Hier matin, entre 9 heures et 13 heures, la préfecture de la Vendée et la préfecture maritime de l'Atlantique ont, de façon conjointe, organisé un exercice de sauvetage de grande ampleur. Avec pour objectif de s'assurer du bon fonctionnement des secours, comme l'a souligné le préfet Thierry Lataste. Cet entraînement grandeur nature devrait permettre « d'ajuster au mieux un projet de plan » actuellement en cours d'élaboration, a-t-il indiqué. Ce plan dit de secours, destiné à faire face aux risques de la navigation, regroupe, grâce à « une interface terre-mer », un plan Orsec maritime et un plan Orsec départemental, à terre. C'est « la première fois » qu'un tel exercice est entrepris sur la façade atlantique.
580Â 000 passagers par an
L'importance de ce plan est facile à comprendre. Chaque année, 580 000 passagers se rendent sur l'Île d'Yeu par voie maritime. Un trafic qui justifie toutes les précautions prises. Les promenades ou les parties de pêche en mer ne sont pas à négliger, non plus : certains navires transportent entre trente à soixante passagers et peuvent s'éloigner jusqu'à 20 miles de leur port de départ (L'Herbaudière, Saint-Gilles-Croix-de-Vie, Les Sables-d'Olonne).
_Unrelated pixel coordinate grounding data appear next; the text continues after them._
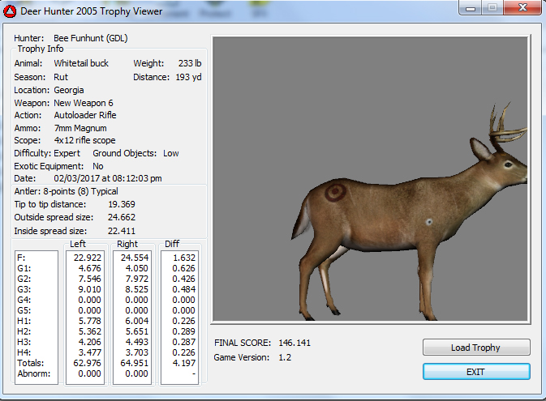
Task: Click the red bullseye mark on deer
Action: pos(334,193)
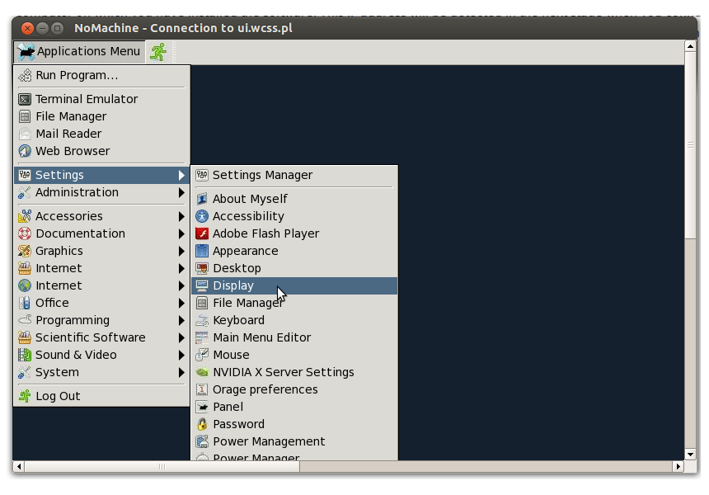Screen dimensions: 709x495
Task: Select Log Out from the menu
Action: click(x=58, y=396)
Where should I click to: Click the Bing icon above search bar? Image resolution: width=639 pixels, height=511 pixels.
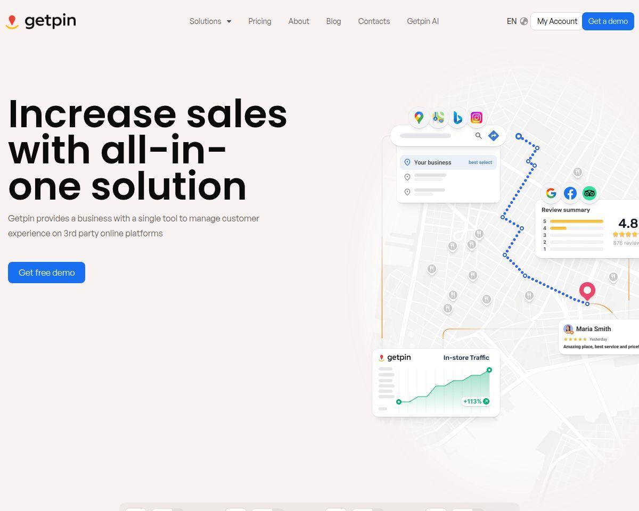[x=457, y=118]
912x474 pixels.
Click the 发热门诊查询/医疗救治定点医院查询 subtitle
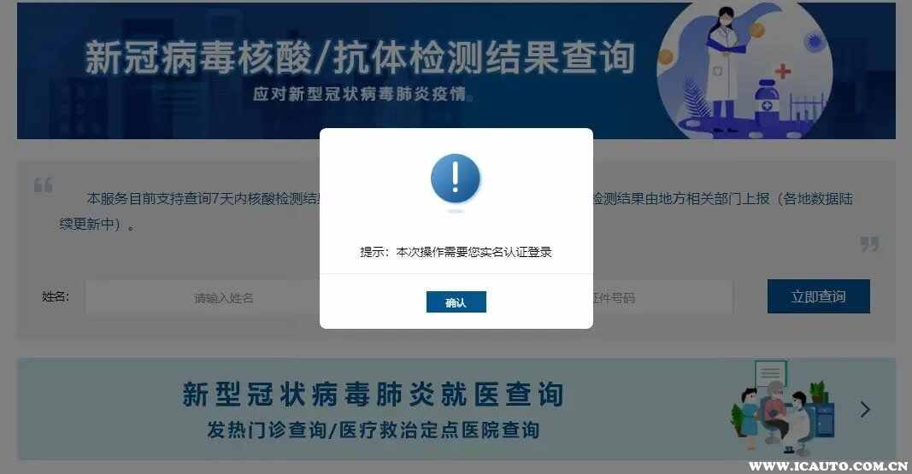click(x=374, y=430)
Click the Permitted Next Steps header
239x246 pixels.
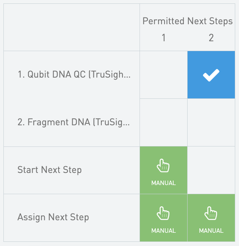[187, 21]
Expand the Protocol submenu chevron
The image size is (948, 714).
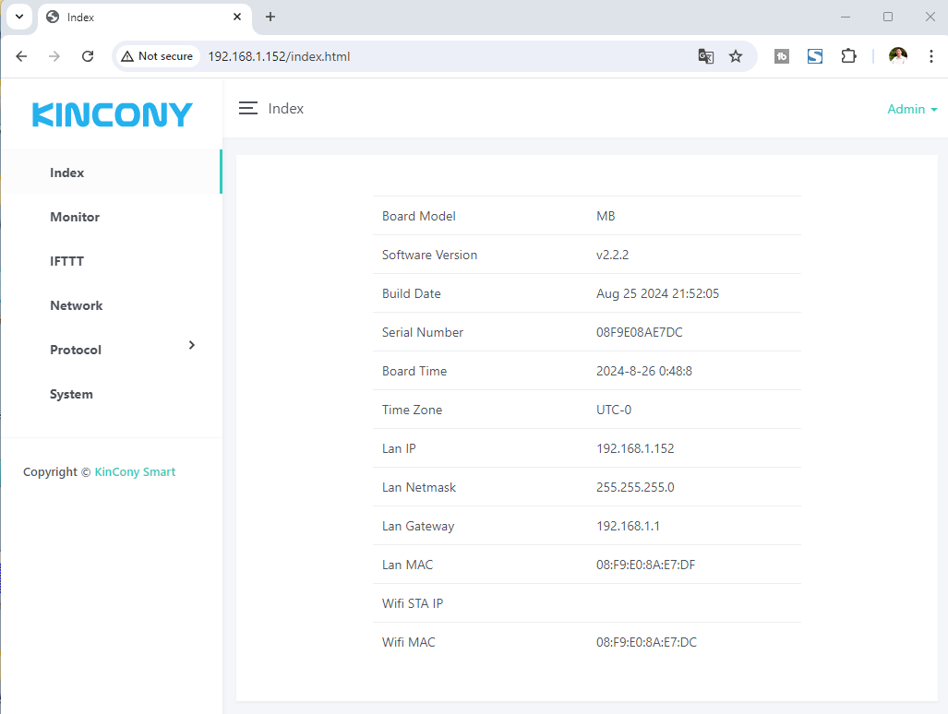pos(192,345)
Un bilan de la journée devrait être établi très rapidement. Mais d'ores et déjà , des conclusions peuvent être tirées. « Plusieurs types d'opérations de sécurité et de secours ont été mis en oeuvre, affirme la préfecture : transbordement des passagers du navire sur le canot de survie, récupération des blessés sur un canot de la SNSM (Société nationale de sauvetage en mer), remorquage du canot de survie, débarquement des blessés et des passagers sur l'Île d'Yeu, évacuation des blessés, information des familles. » L'exercice, qui a donc permis de tester « la coordination entre les acteurs en mer et à terre et de vérifier la validité des procédures planifiées, a démontré la bonne coopération de terrain entre les acteurs concernés ».